__Task goal__.
Images are to be excluded, and the rest of the data repeated exactly.

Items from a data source
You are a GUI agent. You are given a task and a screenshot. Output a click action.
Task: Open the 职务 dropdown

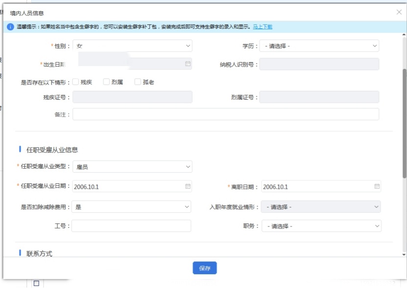click(x=321, y=226)
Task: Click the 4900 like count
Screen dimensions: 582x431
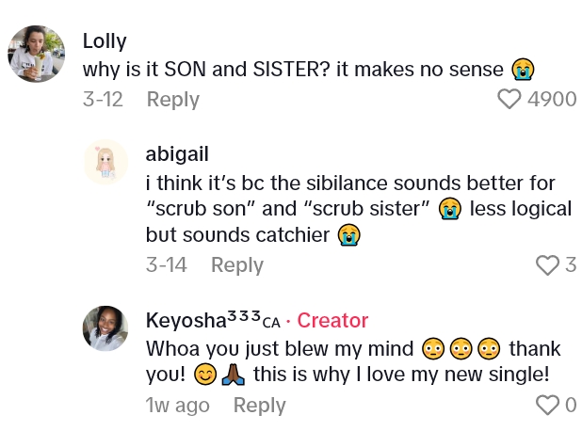Action: coord(552,99)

__Solution for this problem__.
You are a GUI agent. You are given a task and a screenshot. Output a click action.
Task: Open the 职务 dropdown

click(x=321, y=226)
Task: Click the 4900 like count
Screen dimensions: 582x431
Action: coord(552,99)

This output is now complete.